As for the competition between Islamic State and al-Qaida, he points out that this can be seen clearly in Yemen, where al-Qaida has been cooperating with the Saudi regime, while Islamic State has been carrying out attacks on its own.
Islamic State is the big winner over al-Qaida because of the Paris attack and its hold on territory, something al-Qaida never succeeded in doing.
Jean-Pierre Filiu, professor of Middle East studies at Sciences Po’s Paris School of International Affairs and a long-time French diplomat who served in Arab countries, wrote in the European Politico website on Sunday: “The jihadi leadership in Raqqa is hoping to precipitate a Western ground offensive in Syria that would be as disastrous as the US-led invasion of Iraq in 2003, the very invasion that fed what would become the ‘Islamic State.’”

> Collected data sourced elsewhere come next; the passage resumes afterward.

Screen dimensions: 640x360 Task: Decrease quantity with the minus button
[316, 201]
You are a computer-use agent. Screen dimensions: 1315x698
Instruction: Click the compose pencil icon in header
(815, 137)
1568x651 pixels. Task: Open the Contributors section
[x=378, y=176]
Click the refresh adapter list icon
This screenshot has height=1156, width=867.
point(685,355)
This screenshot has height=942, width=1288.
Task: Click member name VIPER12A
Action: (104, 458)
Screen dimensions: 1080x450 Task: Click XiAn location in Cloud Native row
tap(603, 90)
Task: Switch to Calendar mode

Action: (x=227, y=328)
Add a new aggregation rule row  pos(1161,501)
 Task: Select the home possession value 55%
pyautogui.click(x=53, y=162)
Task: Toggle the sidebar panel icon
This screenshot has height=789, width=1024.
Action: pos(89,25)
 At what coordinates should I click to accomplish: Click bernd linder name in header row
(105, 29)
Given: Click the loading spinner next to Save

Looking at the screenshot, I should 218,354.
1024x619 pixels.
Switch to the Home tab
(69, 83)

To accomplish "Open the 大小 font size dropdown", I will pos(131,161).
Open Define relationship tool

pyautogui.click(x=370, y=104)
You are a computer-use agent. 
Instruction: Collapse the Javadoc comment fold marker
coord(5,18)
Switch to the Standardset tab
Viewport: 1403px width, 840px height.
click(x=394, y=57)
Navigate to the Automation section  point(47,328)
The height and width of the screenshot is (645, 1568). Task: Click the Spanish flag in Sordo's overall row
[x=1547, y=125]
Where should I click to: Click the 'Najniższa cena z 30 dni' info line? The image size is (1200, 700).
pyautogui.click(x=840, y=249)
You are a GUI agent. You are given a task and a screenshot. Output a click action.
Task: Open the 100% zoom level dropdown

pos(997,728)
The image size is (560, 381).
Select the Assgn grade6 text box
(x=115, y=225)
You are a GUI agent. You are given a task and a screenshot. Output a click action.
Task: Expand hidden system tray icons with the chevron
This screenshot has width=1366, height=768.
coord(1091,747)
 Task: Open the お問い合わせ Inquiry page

This view jibes with a report released on Monday by Matthew Henman, head of IHS Jane’s Terrorism & Insurgency Center, and Anna Boyd, head of Middle East Analysis at IHS Country Risk.
“The Islamic State aims to provoke an intensification of coalition operations against it, in support of its narrative of an apocalyptic confrontation, and to use terrorist attacks outside Syria and Iraq to compensate for the pressure of sanctions and conventional force on its ability to retain its territorial control over a quasi-state caliphate,” they wrote.
However, the long-term strategy of Islamic State is bound to lead to a massive effort to destroy the group, which may not eliminate it, but will cripple its ability to function and retain command and control of its cells throughout the world.
While Islamic State might believe that provoking a Western invasion could help its image and bog down the West in another Middle Eastern war, this would a losing wager for the group.